§ **PROBLEM STATEMENT**: Return each line below holding the string "Close".

§ **RECORDS SUPPLIED**:
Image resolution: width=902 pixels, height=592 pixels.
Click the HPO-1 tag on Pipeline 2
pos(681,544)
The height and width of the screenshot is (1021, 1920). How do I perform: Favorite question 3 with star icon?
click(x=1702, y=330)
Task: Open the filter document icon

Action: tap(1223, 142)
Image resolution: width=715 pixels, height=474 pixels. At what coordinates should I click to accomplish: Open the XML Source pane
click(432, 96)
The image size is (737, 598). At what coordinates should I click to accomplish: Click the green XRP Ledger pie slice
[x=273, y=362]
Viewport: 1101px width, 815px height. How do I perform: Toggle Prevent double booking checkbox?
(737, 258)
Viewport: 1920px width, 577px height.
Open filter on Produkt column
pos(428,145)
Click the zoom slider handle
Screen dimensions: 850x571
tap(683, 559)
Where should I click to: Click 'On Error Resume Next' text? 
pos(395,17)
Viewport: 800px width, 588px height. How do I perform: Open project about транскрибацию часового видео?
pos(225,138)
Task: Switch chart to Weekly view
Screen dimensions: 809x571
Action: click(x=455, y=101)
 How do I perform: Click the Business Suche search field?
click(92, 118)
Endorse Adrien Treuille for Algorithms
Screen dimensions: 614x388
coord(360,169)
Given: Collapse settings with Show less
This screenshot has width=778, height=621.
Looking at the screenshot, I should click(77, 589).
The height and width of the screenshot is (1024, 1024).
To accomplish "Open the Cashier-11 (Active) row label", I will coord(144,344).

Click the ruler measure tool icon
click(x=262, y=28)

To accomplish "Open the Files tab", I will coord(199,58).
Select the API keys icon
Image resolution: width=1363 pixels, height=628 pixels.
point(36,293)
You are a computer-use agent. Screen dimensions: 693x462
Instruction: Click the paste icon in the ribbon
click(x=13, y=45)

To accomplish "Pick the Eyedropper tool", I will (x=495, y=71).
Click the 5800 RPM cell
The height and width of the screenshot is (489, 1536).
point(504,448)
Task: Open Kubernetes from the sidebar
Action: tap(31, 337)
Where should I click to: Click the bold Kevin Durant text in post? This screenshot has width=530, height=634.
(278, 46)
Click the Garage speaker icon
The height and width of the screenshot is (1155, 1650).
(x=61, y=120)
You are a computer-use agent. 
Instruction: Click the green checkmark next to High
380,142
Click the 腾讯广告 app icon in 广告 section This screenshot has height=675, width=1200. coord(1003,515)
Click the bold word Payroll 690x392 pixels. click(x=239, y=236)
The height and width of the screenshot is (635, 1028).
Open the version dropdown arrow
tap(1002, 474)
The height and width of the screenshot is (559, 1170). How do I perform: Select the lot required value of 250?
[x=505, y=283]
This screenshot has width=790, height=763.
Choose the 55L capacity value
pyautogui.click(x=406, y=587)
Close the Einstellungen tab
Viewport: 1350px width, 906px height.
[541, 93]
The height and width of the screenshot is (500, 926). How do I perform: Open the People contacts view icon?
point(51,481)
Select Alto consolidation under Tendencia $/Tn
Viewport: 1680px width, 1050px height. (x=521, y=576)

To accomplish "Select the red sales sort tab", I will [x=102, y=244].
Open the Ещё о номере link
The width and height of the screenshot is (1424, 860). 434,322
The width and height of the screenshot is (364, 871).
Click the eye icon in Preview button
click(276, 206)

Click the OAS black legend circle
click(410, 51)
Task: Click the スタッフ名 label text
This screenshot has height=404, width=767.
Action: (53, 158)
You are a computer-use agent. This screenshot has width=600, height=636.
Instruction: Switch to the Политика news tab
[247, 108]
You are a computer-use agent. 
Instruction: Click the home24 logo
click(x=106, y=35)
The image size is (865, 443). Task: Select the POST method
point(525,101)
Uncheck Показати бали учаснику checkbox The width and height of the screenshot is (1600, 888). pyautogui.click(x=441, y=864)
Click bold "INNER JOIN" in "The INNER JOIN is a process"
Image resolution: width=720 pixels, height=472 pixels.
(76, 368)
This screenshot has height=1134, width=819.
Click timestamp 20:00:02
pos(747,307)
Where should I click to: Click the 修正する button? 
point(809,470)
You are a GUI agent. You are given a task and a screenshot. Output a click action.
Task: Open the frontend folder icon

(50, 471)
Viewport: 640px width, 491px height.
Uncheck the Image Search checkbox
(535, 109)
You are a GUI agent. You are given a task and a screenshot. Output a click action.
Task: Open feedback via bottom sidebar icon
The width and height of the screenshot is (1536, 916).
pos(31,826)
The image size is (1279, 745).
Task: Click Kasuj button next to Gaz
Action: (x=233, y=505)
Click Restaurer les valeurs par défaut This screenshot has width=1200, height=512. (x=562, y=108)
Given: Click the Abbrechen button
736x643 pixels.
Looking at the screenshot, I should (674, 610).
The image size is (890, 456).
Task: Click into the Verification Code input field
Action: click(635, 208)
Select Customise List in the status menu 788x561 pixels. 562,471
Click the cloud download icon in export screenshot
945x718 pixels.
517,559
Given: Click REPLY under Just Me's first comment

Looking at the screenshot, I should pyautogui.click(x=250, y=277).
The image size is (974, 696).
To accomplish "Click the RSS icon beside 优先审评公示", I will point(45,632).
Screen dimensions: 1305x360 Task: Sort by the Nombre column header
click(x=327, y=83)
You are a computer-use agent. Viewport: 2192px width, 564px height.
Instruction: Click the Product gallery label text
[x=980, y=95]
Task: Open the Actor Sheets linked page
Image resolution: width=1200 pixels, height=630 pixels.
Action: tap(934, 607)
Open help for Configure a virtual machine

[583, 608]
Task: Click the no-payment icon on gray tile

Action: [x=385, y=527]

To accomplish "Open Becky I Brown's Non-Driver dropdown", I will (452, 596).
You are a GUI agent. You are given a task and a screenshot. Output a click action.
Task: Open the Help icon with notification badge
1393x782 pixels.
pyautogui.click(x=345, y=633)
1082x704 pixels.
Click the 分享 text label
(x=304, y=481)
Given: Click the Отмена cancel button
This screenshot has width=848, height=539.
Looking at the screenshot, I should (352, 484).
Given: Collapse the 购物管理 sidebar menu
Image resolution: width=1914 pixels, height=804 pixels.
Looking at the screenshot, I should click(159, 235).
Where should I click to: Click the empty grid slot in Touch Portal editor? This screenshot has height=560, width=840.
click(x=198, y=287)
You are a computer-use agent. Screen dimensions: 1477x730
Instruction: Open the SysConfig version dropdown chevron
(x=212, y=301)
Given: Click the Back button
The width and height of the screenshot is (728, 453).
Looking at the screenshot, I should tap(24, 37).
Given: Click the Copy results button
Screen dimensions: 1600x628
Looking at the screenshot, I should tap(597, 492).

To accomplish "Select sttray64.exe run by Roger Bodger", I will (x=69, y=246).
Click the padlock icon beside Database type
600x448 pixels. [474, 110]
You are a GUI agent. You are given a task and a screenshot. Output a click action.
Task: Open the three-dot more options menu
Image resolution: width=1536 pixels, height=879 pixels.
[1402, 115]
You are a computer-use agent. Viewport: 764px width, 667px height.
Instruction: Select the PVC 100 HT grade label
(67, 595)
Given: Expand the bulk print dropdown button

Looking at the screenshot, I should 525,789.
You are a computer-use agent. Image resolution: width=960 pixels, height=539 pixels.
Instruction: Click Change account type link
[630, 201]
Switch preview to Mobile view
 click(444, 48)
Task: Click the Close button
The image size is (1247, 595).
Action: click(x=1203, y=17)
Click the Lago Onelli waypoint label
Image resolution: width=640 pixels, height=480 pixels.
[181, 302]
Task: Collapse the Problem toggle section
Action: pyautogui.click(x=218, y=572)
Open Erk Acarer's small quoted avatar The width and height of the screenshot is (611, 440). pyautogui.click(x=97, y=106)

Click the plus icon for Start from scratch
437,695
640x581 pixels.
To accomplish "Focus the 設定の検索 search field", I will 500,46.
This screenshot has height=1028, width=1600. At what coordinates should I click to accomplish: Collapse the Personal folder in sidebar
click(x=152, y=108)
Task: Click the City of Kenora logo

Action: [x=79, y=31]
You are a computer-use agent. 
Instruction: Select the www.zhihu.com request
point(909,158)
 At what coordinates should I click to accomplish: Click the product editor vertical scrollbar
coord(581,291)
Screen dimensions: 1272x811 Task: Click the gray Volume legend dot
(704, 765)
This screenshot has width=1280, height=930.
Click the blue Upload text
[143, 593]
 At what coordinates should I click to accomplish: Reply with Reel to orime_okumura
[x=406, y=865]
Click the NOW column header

§ **ANSWER TO THE PROBLEM**:
Close the Einstellungen tab
Task: Click the Close button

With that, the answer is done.